-- TASK TO COMPLETE --
Could you write out the lines below exactly, beginning with the first and finishing with the one that contains "程序员朱永胜 (65, 686)"?

-- DATASET RECORDS --
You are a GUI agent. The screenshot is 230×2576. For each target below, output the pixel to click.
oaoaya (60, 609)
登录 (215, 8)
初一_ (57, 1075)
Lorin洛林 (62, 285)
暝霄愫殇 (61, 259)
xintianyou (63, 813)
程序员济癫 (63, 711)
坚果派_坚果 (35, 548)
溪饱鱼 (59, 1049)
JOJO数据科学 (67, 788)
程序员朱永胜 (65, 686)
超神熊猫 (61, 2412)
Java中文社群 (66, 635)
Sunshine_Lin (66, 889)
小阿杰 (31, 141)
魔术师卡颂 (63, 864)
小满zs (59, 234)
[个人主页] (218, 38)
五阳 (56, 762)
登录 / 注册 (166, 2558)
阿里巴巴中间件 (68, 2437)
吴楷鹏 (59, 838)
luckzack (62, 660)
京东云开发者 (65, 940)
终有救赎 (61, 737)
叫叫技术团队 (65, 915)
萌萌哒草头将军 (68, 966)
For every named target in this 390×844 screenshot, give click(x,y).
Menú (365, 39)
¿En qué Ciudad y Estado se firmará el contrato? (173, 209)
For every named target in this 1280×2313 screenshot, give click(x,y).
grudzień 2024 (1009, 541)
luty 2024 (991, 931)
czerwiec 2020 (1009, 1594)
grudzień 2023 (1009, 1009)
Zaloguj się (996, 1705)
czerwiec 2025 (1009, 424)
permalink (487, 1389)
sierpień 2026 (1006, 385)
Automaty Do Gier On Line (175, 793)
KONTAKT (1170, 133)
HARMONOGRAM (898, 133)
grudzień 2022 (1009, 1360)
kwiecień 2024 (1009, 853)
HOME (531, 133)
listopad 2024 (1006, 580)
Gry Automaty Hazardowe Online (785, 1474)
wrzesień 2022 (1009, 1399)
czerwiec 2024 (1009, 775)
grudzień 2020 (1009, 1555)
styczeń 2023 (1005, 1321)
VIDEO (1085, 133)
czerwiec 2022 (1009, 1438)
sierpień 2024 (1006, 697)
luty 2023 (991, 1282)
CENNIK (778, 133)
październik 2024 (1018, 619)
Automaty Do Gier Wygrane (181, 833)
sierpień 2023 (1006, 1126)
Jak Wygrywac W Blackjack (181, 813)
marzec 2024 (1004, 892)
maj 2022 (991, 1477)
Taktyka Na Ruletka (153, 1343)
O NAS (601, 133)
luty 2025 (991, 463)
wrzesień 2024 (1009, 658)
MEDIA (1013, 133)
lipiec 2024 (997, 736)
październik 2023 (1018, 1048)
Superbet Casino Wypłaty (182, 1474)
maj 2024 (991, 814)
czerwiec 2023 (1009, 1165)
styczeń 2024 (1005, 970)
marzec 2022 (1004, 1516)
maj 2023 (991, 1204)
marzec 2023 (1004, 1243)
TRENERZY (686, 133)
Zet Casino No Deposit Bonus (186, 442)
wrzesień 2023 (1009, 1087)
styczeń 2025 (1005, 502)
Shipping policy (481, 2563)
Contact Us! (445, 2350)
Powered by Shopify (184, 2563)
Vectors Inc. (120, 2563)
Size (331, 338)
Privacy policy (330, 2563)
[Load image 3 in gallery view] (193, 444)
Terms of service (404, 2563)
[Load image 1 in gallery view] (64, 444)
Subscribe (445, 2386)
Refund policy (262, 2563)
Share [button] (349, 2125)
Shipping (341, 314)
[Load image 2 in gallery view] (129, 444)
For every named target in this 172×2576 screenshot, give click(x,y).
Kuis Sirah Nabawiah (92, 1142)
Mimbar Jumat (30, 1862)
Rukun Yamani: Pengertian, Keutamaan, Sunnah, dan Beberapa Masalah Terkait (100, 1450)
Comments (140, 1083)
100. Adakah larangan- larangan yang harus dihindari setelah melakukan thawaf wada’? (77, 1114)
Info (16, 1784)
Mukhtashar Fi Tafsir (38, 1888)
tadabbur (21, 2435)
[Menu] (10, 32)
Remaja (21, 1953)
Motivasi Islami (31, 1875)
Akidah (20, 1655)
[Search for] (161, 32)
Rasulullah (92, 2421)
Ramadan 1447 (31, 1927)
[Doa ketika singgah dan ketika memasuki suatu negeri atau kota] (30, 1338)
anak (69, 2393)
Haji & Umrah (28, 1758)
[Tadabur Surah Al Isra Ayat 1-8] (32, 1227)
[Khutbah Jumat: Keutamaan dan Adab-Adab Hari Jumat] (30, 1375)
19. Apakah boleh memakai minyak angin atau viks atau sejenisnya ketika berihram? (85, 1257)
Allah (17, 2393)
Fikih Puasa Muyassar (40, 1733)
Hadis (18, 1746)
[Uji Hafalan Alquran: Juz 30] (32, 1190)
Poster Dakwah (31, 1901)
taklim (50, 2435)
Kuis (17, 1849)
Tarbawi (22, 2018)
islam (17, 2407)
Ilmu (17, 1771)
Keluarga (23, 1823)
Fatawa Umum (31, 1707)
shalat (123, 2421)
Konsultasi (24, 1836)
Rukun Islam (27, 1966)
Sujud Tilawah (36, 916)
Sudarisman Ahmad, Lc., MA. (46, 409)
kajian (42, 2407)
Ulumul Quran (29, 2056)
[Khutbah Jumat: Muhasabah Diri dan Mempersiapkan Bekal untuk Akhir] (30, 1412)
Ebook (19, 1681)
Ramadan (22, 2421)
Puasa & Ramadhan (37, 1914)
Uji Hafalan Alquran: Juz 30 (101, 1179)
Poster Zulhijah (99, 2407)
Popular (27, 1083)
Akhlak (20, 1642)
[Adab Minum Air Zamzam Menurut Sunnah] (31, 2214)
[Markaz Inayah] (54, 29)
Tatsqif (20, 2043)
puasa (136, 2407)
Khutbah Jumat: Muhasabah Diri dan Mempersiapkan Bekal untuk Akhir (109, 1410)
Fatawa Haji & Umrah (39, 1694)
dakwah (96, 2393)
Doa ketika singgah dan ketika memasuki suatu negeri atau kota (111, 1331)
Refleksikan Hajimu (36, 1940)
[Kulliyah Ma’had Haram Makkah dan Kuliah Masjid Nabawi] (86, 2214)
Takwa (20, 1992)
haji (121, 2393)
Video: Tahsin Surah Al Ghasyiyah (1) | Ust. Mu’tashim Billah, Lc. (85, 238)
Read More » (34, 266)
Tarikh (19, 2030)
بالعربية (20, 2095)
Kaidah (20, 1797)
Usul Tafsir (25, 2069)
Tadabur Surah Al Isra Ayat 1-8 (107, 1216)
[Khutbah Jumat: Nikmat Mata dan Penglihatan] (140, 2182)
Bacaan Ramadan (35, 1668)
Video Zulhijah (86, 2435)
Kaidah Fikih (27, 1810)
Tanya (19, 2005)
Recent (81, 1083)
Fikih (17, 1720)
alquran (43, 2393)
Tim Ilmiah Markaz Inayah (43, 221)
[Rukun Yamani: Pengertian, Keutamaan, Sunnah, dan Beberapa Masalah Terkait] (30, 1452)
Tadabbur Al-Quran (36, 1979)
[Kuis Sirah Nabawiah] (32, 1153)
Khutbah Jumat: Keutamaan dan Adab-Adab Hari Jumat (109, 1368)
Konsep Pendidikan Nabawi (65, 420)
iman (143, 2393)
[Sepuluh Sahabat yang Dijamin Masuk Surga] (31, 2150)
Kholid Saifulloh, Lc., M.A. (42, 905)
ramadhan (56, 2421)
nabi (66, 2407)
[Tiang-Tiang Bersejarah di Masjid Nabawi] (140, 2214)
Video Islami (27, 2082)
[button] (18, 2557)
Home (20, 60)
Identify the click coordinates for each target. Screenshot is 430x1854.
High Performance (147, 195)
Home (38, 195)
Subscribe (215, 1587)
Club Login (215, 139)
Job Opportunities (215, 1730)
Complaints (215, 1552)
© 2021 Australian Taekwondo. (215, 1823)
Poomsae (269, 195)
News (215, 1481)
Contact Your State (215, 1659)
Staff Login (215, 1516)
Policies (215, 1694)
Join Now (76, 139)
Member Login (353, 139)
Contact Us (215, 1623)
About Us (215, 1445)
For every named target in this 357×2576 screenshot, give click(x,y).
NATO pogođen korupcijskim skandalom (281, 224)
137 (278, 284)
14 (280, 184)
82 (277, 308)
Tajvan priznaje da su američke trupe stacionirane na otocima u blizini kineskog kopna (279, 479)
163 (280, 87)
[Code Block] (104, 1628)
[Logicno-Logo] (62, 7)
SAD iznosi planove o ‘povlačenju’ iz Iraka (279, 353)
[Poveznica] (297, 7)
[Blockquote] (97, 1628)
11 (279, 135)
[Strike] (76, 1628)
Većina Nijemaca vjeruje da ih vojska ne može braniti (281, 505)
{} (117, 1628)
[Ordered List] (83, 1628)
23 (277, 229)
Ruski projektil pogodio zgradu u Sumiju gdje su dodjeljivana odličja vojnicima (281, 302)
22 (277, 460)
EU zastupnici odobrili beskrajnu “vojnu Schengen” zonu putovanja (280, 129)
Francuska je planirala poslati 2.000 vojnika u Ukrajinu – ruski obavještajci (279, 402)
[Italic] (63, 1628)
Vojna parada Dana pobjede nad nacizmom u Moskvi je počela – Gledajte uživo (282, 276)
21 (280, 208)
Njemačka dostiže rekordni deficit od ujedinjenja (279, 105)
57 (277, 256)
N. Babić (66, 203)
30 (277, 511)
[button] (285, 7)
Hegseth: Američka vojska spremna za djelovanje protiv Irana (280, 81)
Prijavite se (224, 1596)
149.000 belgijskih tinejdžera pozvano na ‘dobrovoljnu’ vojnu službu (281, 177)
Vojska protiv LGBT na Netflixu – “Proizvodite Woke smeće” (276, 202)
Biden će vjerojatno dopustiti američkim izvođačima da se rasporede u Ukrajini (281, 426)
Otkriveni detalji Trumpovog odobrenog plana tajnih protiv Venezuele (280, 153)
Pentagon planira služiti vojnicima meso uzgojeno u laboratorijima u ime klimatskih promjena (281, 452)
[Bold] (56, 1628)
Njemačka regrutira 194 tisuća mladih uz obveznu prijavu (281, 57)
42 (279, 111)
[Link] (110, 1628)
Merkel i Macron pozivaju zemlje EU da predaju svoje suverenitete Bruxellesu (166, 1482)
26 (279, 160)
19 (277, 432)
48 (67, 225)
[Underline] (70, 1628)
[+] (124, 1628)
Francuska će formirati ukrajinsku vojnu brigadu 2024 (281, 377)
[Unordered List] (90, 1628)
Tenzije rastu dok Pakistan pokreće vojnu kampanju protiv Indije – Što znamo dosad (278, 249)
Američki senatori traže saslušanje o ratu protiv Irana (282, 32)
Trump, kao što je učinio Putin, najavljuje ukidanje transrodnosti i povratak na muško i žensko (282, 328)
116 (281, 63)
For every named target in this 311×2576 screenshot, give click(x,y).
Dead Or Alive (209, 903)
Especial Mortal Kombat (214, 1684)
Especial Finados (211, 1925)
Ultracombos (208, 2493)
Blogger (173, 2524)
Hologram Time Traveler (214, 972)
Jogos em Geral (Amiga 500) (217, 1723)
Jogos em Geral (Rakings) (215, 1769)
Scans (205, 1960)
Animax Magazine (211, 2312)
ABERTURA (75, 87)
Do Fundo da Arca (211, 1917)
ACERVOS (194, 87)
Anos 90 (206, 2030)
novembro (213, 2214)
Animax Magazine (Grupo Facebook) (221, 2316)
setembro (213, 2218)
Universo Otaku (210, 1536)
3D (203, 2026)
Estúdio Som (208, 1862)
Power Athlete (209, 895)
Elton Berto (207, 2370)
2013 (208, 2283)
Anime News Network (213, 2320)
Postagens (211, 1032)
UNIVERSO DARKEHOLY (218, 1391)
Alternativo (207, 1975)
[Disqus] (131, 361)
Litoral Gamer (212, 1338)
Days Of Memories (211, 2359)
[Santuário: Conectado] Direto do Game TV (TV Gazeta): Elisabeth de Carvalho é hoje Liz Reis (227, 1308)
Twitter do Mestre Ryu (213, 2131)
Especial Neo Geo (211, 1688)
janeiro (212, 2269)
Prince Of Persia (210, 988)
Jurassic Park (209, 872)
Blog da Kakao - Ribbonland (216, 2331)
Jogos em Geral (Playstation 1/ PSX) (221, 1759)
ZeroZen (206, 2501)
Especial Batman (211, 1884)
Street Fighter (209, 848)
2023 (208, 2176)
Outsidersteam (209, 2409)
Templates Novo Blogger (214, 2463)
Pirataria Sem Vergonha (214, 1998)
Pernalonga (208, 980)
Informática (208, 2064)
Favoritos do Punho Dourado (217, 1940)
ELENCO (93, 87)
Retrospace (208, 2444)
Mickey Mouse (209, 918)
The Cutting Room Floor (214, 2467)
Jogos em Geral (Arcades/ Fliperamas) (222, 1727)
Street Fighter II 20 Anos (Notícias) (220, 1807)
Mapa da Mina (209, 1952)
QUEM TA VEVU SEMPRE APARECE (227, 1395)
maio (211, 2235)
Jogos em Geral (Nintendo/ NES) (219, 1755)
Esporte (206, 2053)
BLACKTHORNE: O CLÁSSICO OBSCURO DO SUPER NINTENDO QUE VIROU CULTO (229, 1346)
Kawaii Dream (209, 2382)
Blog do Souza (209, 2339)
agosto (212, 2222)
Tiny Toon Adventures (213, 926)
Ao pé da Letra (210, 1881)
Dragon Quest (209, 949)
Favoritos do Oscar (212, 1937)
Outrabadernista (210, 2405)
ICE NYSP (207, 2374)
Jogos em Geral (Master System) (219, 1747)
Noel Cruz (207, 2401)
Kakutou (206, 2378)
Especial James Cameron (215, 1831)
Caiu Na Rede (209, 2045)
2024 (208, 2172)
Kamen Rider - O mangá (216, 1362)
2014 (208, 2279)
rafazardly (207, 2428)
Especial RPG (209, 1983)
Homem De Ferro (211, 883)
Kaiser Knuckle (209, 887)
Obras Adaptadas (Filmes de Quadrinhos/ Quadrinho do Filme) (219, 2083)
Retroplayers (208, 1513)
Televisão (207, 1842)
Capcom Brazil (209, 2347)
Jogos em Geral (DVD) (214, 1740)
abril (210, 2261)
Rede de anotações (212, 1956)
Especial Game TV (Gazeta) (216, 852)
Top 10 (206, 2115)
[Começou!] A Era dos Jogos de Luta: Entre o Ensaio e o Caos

-- RESULT OF THIS EXERCISE --
You are a GUI agent. The screenshot is 230×2576. For each target below, output the pixel to click.
oaoaya (60, 609)
登录 (215, 8)
初一_ (57, 1075)
Lorin洛林 (62, 285)
暝霄愫殇 (61, 259)
xintianyou (63, 813)
程序员济癫 (63, 711)
坚果派_坚果 (35, 548)
溪饱鱼 (59, 1049)
JOJO数据科学 (67, 788)
程序员朱永胜 (65, 686)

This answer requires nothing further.